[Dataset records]
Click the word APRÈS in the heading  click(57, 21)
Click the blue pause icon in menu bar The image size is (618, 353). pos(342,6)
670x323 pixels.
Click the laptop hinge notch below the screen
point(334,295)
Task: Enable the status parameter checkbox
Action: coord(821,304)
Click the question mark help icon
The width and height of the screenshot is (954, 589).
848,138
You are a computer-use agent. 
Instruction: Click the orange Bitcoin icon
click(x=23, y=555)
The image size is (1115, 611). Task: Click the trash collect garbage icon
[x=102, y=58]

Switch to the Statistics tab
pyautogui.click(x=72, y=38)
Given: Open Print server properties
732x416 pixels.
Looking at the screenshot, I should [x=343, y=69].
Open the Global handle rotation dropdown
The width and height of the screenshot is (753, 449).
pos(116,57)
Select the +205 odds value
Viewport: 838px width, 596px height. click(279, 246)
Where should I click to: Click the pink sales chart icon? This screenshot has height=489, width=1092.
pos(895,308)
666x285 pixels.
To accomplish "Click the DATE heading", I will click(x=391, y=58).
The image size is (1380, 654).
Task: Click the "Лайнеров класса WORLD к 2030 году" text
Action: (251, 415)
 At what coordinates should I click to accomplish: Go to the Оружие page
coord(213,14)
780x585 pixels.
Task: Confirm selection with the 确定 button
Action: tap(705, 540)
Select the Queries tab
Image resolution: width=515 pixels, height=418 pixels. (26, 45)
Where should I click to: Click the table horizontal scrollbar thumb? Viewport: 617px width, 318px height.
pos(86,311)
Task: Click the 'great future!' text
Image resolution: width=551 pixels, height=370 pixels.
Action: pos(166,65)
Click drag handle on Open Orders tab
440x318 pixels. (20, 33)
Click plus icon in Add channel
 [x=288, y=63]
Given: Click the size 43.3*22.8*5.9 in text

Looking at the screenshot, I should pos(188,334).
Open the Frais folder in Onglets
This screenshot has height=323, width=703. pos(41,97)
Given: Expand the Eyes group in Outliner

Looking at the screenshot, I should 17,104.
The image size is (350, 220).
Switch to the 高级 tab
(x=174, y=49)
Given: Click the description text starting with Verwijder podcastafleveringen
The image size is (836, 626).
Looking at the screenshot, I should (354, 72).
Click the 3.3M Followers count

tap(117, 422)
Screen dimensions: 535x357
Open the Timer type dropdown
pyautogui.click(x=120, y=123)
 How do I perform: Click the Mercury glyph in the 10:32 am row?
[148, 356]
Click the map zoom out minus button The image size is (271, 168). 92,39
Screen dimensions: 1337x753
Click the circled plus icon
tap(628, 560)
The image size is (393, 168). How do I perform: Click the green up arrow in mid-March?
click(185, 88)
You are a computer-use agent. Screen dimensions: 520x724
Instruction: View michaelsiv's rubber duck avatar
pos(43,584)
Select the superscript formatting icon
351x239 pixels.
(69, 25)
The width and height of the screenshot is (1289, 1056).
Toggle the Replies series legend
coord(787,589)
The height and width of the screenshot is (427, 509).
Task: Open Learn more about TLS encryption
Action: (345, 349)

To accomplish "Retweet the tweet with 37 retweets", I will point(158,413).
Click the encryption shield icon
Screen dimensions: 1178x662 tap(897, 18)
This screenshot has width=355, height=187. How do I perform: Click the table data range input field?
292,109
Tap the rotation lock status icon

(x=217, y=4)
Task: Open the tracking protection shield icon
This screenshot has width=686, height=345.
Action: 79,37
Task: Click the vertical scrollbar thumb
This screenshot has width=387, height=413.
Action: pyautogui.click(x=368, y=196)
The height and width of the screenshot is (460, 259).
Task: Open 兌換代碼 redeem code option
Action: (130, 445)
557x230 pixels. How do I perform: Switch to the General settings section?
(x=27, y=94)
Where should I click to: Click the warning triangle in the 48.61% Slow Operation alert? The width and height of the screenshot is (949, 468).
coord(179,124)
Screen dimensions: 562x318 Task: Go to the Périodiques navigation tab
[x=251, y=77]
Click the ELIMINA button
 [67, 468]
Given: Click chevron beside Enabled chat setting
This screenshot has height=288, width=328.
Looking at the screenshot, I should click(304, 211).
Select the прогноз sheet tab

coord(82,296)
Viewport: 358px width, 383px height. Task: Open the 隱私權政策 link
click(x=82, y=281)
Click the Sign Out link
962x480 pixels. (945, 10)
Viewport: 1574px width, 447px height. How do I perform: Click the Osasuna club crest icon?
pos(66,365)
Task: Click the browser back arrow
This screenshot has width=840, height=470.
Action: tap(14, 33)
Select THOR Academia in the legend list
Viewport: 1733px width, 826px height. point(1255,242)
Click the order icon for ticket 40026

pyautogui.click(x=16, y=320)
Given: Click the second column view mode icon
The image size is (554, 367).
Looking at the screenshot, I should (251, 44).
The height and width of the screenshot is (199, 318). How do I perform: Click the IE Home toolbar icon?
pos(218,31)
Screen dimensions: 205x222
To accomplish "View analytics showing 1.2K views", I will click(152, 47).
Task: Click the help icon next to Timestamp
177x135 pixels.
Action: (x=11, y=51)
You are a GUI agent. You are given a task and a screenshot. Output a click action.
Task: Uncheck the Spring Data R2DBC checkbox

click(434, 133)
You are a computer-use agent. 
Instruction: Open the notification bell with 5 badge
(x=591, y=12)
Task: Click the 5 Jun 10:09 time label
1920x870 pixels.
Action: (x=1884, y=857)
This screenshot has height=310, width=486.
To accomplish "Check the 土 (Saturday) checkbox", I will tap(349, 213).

**WHAT THE EXERCISE ASKS:**
Collect the complete line wherever the string "agent" appears in the records.

**WORKED SOLUTION:**
You are a computer-use agent. 
You are a computer-use agent. Screen dimensions: 520x724
You are a GUI agent. You are given a task and a screenshot. Output a click action.
You are a computer-use agent. 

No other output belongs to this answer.